What you will do: Tally every line of the records below that includes "Mallorca", and reply with the total alone.

##### Dataset entries

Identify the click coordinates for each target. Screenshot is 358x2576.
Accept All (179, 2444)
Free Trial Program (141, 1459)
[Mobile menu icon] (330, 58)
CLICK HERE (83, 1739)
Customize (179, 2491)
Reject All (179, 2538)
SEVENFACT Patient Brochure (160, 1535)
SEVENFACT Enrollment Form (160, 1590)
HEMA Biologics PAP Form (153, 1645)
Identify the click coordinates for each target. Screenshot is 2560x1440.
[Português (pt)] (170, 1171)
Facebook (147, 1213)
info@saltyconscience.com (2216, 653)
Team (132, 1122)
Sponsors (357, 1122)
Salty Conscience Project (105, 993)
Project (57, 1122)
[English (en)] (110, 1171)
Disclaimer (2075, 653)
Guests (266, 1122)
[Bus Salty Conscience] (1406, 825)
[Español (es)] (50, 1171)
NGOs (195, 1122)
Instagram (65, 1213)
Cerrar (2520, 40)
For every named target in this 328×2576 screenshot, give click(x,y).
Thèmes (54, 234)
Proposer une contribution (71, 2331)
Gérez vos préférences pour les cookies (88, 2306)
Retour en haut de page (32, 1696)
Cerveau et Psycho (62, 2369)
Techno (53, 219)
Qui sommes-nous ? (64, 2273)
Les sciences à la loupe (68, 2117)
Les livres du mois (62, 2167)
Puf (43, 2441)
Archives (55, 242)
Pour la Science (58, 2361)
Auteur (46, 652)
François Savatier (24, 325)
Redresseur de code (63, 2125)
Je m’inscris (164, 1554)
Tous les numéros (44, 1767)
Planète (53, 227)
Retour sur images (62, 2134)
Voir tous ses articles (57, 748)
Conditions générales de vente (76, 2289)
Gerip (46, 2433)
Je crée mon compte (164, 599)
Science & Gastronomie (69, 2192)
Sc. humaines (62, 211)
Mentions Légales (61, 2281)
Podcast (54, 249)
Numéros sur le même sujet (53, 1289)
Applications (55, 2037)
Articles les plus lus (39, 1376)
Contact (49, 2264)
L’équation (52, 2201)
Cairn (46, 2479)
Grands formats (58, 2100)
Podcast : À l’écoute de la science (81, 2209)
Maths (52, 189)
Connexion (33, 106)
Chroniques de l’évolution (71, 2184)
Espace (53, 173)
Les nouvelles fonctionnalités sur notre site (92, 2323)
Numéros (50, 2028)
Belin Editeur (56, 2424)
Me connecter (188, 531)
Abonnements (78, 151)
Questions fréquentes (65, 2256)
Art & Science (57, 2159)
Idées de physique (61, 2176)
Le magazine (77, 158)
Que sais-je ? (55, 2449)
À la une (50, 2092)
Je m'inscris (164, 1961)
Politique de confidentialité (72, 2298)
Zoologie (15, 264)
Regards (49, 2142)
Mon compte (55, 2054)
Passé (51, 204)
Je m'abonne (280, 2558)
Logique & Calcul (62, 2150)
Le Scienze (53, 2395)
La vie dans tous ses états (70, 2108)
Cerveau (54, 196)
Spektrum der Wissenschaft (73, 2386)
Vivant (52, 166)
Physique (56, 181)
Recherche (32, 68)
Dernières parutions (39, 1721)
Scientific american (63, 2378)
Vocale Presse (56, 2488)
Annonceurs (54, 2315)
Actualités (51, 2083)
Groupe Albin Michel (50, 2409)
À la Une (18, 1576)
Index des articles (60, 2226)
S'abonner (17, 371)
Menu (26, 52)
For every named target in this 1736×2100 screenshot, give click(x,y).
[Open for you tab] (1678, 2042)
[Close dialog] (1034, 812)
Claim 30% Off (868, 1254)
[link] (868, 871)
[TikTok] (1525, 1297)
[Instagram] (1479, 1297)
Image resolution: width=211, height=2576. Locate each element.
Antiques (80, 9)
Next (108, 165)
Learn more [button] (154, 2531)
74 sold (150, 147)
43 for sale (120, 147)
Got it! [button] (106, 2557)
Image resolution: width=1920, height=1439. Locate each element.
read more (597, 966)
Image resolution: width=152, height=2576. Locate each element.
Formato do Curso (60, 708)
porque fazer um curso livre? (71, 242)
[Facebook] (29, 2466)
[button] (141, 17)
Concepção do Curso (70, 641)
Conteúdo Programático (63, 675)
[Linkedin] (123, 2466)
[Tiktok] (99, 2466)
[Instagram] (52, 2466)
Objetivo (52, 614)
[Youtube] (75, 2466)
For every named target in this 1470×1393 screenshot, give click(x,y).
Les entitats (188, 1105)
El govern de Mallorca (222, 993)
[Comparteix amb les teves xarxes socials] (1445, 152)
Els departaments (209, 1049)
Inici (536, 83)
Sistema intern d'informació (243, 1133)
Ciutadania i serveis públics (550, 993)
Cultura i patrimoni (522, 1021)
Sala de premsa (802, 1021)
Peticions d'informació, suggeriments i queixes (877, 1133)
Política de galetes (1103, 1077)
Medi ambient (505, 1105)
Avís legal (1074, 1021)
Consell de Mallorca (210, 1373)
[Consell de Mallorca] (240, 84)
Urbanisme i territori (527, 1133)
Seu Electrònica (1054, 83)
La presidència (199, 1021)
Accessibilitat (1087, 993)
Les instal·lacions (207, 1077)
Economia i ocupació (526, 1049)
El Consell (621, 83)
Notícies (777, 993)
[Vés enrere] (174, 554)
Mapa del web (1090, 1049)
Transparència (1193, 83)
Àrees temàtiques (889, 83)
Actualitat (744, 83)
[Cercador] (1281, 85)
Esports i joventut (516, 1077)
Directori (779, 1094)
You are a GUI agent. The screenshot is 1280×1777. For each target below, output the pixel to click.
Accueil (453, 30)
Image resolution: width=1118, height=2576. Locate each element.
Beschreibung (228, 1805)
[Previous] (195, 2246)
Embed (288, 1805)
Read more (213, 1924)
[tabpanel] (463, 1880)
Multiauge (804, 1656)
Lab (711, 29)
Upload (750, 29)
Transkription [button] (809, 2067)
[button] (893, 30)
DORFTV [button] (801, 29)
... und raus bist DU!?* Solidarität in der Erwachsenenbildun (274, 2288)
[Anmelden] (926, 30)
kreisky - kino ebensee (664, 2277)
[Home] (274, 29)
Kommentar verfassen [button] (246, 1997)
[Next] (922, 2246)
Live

##########

Result for this task: 3